Em meio à crescente dificuldade do governo Lula (PT) para aprovar projetos no Congresso, a ampliação da faixa de isenção de IR (Imposto de Renda) — uma das promessas mais populares da gestão — virou instrumento de barganha política. Parlamentares decidiram atrelar a medida à ampliação do número de deputados federais e à retomada de verbas do famigerado orçamento secreto, em mais um episódio que evidencia a pressão imposta pelo Legislativo sobre o Executivo.
Na quinta-feira (12), a Comissão Mista de Orçamento (CMO) aprovou um projeto do governo que altera a LDO (Lei de Diretrizes Orçamentárias) e abre caminho para tornar definitiva a proposta de isenção de IR para quem ganha até R$ 5 mil mensais.

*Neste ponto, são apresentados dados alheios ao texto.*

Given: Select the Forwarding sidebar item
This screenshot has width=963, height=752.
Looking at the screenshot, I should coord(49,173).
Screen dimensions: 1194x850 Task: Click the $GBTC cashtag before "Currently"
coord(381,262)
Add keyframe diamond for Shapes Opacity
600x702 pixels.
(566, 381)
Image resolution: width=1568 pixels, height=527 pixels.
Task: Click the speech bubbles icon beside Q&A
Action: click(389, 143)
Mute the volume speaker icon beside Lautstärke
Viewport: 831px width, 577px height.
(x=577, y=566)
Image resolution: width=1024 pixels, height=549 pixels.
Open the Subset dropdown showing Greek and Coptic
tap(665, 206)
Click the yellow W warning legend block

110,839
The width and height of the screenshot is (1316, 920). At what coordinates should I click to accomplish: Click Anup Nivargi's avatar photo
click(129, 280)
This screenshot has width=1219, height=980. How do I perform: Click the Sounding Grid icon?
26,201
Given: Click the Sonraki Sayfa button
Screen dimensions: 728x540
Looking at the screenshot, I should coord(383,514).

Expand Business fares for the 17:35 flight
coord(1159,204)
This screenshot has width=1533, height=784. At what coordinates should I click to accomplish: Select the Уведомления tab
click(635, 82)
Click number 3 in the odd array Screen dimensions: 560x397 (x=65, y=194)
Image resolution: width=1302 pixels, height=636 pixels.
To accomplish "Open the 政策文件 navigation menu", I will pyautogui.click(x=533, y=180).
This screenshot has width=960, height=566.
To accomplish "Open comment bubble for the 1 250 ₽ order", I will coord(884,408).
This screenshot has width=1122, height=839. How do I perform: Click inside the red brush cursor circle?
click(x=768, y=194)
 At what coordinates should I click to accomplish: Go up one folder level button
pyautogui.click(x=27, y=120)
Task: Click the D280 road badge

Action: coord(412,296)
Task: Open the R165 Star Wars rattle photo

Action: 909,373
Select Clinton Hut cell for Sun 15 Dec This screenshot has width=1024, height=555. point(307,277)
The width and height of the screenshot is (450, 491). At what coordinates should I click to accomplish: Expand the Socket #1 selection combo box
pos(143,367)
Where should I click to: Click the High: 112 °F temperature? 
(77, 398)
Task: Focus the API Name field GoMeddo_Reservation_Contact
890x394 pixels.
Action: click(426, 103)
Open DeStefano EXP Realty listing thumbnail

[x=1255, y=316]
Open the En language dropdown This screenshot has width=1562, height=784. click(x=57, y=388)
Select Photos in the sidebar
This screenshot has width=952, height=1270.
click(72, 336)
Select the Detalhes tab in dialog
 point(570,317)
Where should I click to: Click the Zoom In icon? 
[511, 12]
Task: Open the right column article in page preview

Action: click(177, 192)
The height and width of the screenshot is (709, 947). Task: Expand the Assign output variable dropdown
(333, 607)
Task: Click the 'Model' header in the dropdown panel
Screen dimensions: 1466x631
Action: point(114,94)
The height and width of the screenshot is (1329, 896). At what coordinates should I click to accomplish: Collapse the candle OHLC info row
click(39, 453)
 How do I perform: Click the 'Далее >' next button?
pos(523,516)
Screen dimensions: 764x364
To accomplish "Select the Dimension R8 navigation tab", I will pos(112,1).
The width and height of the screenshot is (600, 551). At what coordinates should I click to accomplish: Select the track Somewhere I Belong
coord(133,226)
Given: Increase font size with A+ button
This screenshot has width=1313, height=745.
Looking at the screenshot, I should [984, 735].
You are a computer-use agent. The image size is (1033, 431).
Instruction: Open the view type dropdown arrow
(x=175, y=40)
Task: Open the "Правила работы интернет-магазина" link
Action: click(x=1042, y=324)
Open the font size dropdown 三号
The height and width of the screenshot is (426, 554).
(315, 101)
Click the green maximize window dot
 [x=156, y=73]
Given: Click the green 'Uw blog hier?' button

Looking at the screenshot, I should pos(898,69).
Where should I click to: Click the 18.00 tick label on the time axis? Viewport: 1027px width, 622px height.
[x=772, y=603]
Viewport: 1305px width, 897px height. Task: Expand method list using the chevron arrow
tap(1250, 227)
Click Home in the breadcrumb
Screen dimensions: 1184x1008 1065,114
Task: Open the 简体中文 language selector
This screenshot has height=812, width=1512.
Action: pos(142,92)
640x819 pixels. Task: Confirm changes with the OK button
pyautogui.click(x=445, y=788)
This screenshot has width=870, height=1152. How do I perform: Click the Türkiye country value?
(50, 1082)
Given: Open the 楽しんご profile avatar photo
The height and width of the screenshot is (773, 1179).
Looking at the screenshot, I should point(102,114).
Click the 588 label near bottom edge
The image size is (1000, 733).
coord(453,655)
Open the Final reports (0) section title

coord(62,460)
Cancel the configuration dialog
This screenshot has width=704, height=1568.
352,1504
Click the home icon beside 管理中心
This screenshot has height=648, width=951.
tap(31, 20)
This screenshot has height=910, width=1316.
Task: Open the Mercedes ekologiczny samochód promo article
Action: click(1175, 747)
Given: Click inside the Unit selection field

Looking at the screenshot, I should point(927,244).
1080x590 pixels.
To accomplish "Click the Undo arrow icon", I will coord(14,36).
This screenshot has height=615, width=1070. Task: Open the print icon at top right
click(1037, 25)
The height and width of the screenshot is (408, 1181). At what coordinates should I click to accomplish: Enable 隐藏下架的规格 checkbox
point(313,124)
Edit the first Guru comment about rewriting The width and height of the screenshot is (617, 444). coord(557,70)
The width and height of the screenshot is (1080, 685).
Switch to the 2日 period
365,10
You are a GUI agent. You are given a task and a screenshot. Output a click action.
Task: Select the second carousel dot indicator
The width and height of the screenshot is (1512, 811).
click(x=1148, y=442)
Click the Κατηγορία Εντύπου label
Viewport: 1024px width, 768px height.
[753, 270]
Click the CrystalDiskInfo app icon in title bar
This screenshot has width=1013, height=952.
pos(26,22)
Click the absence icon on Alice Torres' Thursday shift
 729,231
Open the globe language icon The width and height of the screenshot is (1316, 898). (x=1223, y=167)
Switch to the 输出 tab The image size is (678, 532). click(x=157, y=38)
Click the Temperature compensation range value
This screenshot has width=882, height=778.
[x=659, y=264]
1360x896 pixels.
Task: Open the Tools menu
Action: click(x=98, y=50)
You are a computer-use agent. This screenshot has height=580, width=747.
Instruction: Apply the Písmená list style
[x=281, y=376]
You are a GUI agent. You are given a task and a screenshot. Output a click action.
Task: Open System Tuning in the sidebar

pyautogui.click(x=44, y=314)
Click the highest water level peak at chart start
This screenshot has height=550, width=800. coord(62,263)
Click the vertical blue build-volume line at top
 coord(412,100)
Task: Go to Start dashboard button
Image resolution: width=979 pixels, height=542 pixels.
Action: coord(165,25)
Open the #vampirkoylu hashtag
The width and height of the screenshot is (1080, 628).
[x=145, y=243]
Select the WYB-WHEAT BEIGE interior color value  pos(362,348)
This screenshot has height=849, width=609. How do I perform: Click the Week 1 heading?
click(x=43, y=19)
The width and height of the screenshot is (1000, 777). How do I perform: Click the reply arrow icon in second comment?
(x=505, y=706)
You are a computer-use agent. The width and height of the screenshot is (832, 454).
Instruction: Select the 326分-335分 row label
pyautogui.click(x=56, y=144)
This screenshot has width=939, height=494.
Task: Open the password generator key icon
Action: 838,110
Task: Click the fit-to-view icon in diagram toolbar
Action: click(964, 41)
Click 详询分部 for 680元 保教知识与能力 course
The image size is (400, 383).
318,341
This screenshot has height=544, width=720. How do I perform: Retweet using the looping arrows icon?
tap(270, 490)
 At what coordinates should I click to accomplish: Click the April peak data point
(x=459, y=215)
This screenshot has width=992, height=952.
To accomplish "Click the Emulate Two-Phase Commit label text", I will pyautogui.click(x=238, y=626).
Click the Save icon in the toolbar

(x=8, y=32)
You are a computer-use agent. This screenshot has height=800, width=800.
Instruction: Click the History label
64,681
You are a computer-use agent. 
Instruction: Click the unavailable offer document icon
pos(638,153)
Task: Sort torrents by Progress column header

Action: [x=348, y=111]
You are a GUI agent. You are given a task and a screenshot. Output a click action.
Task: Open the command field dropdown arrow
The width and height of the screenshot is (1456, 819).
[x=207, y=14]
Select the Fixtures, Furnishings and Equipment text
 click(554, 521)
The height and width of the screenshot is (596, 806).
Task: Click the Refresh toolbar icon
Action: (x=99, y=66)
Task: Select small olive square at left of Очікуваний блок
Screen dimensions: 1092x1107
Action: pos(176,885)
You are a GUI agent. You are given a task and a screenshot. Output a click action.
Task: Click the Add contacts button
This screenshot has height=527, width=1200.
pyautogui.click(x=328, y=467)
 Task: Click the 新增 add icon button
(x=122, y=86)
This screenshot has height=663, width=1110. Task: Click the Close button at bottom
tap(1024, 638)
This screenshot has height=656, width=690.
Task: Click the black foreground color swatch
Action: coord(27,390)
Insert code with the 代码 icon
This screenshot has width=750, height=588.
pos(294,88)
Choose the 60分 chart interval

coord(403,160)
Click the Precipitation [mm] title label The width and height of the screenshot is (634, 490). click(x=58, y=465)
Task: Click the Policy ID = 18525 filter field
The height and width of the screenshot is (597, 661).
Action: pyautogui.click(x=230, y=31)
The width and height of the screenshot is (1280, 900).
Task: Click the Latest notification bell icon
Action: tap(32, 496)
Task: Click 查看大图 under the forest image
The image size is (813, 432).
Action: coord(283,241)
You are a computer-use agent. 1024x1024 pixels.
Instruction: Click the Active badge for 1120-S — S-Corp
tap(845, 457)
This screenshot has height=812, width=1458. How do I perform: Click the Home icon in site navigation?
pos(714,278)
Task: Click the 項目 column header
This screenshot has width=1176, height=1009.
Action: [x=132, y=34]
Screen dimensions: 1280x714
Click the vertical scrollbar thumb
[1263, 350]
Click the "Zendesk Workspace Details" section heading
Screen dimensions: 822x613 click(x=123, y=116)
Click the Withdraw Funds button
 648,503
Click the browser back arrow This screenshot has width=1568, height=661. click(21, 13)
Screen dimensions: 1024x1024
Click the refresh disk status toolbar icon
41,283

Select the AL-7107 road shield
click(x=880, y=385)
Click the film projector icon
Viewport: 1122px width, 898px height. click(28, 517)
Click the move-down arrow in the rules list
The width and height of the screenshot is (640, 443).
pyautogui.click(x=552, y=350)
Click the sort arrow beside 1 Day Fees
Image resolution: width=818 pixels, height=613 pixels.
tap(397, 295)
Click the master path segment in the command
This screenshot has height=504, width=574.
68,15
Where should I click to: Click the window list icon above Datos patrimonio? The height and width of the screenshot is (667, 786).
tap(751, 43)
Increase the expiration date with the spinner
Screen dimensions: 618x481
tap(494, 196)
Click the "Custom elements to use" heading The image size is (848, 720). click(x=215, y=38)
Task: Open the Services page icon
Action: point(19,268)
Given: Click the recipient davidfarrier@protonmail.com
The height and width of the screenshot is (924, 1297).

Porém, o avanço do texto da isenção do IR não veio sem contrapartidas. Dois “jabutis” (medidas estranhas ao tema original) foram embutidos no projeto: a autorização para criação de novas cadeiras na Câmara dos Deputados e a reabilitação de dispositivos do orçamento secreto, cancelados no início do governo Lula.
O governo propôs o início da nova faixa de isenção de IR em 2026, com compensação por meio de uma taxação mais elevada para quem recebe acima de R$ 50 mil. No entanto, enquanto há acordo político em torno do alívio tributário para a população de renda média, parlamentares resistem à contrapartida que recai sobre os mais ricos.
A relatoria do projeto de isenção de IR segue nas mãos do ex-presidente da Câmara, Arthur Lira (PP-AL), peça-chave nas negociações.
Isenção de IR: pacote aprovado em comissão prevê criação de novas vagas
O pacote aprovado pela CMO também dá aval para que o Orçamento de 2025 já contemple, de forma genérica, a criação de 18 novas vagas na Câmara, elevando o número de deputados dos atuais 513 para 531 a partir de 2027 — um aumento que deve custar R$ 64,8 milhões por ano aos cofres públicos.
A manobra permite incluir a despesa mesmo antes de a proposta ter passado pelo Senado, e sem detalhar o impacto financeiro de longo prazo.
Além disso, o projeto aprovado na comissão retoma dispositivos de uso controverso de emendas parlamentares. O texto autoriza que até municípios inadimplentes com a União ou obras sem licenciamento ambiental recebam recursos anteriormente vetados por Lula. São cerca de R$ 2 bilhões que haviam sido cancelados em dezembro de 2024 e agora voltam à cena, sob novo rótulo, mas com o mesmo DNA do orçamento secreto.
Dificuldades das prefeituras?
Para lideranças do Congresso, trata-se de uma resposta às dificuldades enfrentadas por prefeituras para acessar verbas. Mas, na prática, a medida reabre as comportas para a destinação de recursos sem critérios técnicos e com forte viés eleitoral. Foi devido à falta de transparência que as emendas entraram na mira do ministro do STF (Supremo Tribunal Federal) Flávio Dino.
O episódio revela uma dinâmica preocupante: o governo, fragilizado em sua articulação política, vê-se obrigado a ceder em temas sensíveis para avançar com propostas de apelo popular.
A troca de favores, embora habitual na política brasileira, ganha novos contornos à medida que interesses legislativos se sobrepõem a metas fiscais, transparência e planejamento de longo prazo. A promessa de justiça tributária corre o risco de ser capturada por uma lógica de curto prazo e alto custo institucional.